課題の条件
抜粋本文によると、SilverPushが「Parallels」で磨いた動画解析技術を生かして昨年ローンチしたプロダクトの名前を答えてください。

抜粋本文
##############################

②特定動画メディア上でのブランドコミュニケーションをより安全に効率的効果的に実現させていく広告技術開発

  関連会社SilverPushのYouTube含む動画広告サービス上で活用できる動画解析技術です。SilverPushでは、数年前よりTVCMの動画画像を解析して、インターネット上で TVCMと連動した広告配信をリアルタイムに可能にする「Parallels」というプロダクトをアジア各所でローンチするなど、動画画像リアルタイム解析のコア技術開発に注力してまいりました。社内では25名を超える AIエンジニアを抱え、コア技術に関する特許も7件取得しています。

  この「Parallels」で磨いた動画解析技術を、YouTube含む動画広告サービス上で、テキストベースではなく動画をベースにコンテンツを解析し、解析結果をトリガーとしてブランドセーフティや配信効率化を実現させたのが昨年ローンチした「Mirrors」です。動画内で話している聴覚情報をテキスト解析して、それをブランドセーフティに活用する技術はこれまでもありましたが、人間は聴覚情報よりも視覚情報の方が約8倍ほど情報収集量が高いといわれ、そのため視覚情報に基づくブランドセーフティが広く求められていました。

  「Mirrors」では、YouTubeのキーワードやタグでは拾えない配信トリガーや、ブランド特有の NG要件を、動画コンテンツ解析をベースに配信対象から削除したり追加することが可能になります。例えば、動画コンテンツ内に、自社及び競合製品が登場する動画に自社製品広告を配信するなどといった活用が可能です。これらのケースは、動画内にさりげなく自然と登場していることが多く、YouTubeのデフォルトターゲティングでは定義されていないことが多いため、通常では配信対象から除外されてるケースが多くあります。ブランドロゴや製品以外にも、タレントなどの特定人物、またその表情、サッカースタジアムなどの背景、など、幅広く定義付けが可能です。

##############################

記録の抜粋

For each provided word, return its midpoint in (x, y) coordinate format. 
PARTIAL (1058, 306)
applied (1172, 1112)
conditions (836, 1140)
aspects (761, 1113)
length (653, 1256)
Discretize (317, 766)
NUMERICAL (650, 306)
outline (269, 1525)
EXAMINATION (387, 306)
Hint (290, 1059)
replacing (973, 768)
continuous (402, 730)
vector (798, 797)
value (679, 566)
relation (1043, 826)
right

##############################

解答結果
「Mirrors」